◆ **EXERCISE TASKS**
A) Translate this sentence from the passage about high school detention into Spanish: "Most of the time, we sat there and did homework for 75 minutes."
B) According to the passage about high school detention, when did the school require students to serve a detention?
C) Write the next part of the passage about high school detention, picking up right after its last sentence.

◆ **PASSAGE PROVIDED**
- - -
In order to make the detention as inconvenient as possible, the school required that we serve it the same day it was received. There was no transportation provided after detention, when the last bus was long gone. We had to fend for ourselves, and once I got a license and drove to school, I used to give friends rides home after detention if we served it the same day.

Most of the time, we sat there and did homework for 75 minutes. Total silence was enforced. Sometimes we did work details. I was never embarrassed to be in detention. It was just a fact of life that we all lived in high school. In my school, detention was viewed by many as a badge of honor, and even some teachers would comment approvingly the next day if he saw me in detention the previous afternoon.
- - -
◆ **RECORDS PROVIDED**
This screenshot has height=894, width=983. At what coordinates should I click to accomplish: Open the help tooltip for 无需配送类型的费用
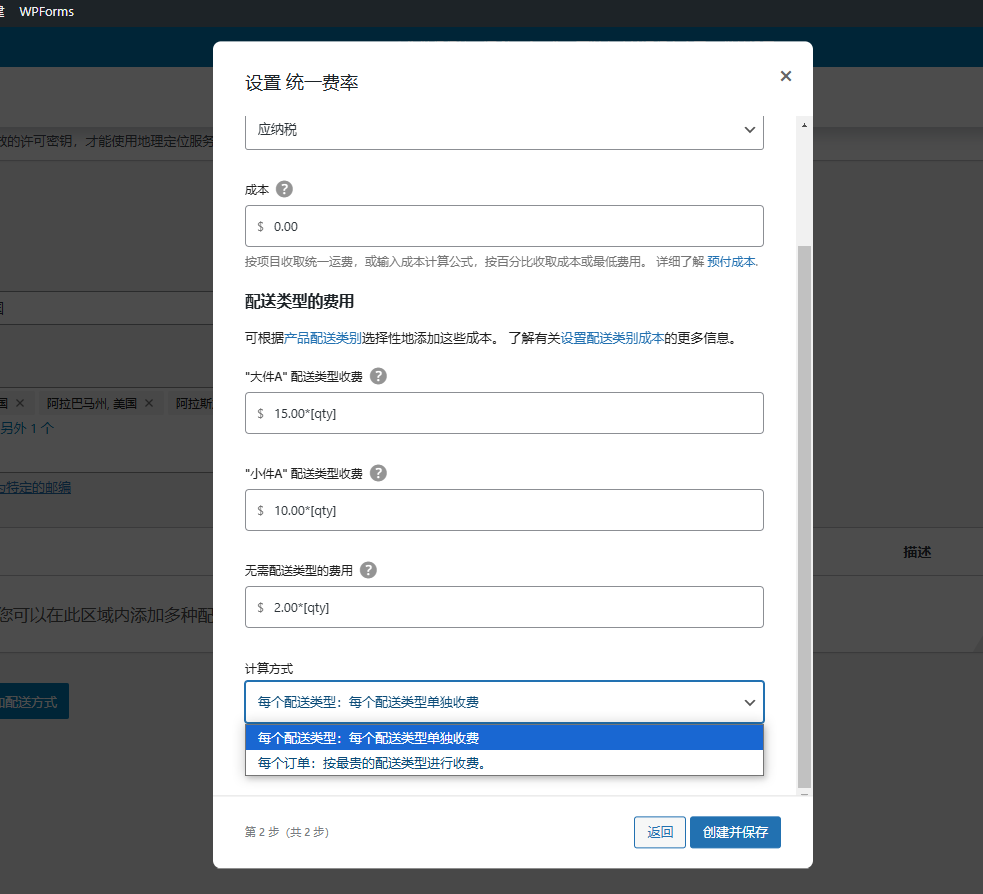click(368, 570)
- - -
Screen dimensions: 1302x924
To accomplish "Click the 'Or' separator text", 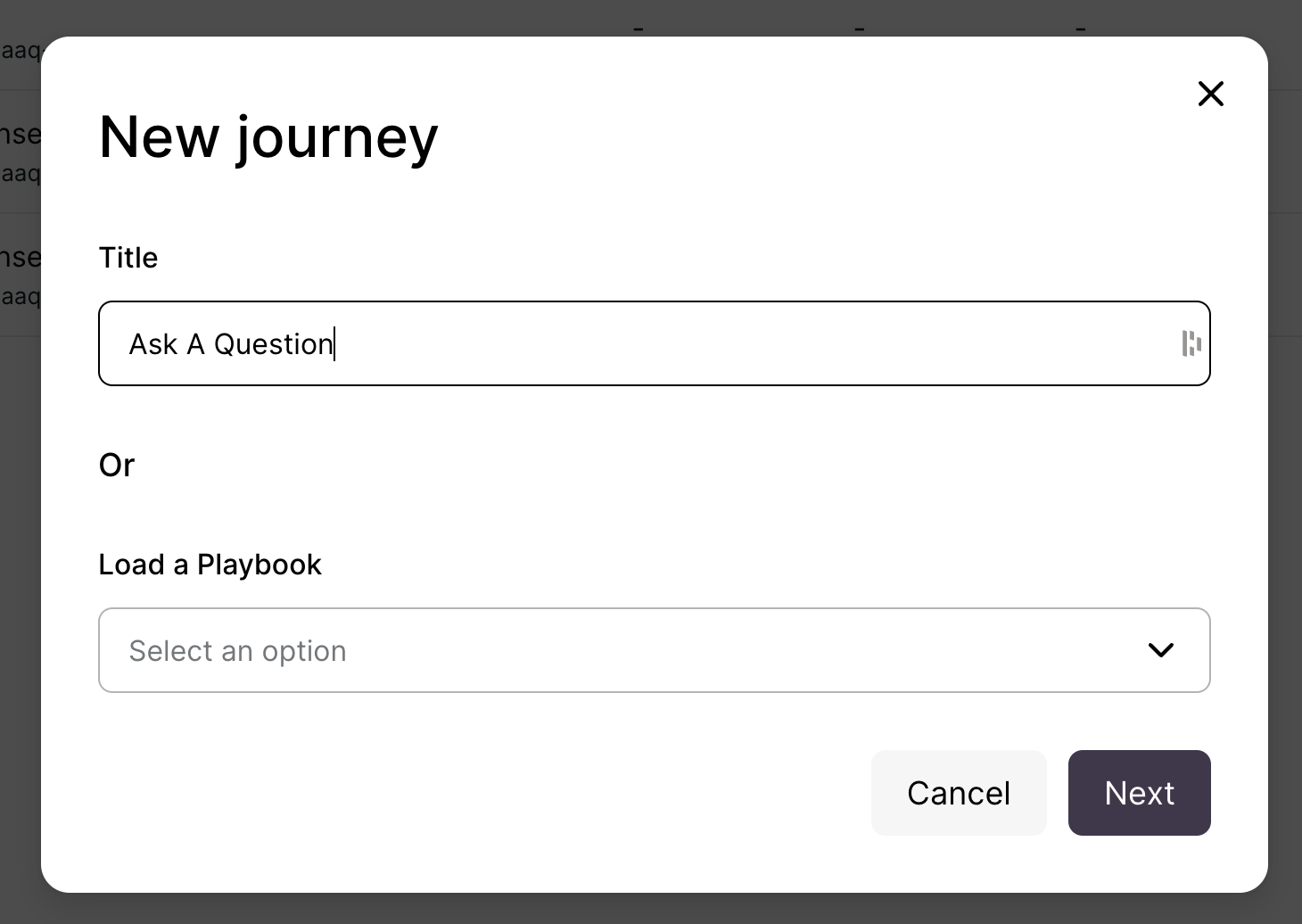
- - -
◆ **RESPONSES FOR EACH TASK**
A) La mayoría de las veces, nos sentábamos allí y hacíamos la tarea durante 75 minutos.

B) The same day it was received.

C)
I'd say detention was a reasonably effective punishment, at least for me and most of my friends. My school didn't really give detentions for ridiculous reasons; if you were in detention, it was usually for good reason. Detention was like a warning shot of worse consequences to come for more serious misbehavior. So while the threat or fact of receiving detention didn't always deter me from the behavior that led to it, the price paid for such minor misbehavior served as a deterrent against more serious misbehavior. As a result, I never did anything seriously wrong, or got into serious trouble in high school. And I always got good grades.

As for the point of detention, it was always pretty clear to me what it was -- to ruin my afternoon as a punishment for misbehavior. I never questioned the efficacy of it, even as a student who was receiving it.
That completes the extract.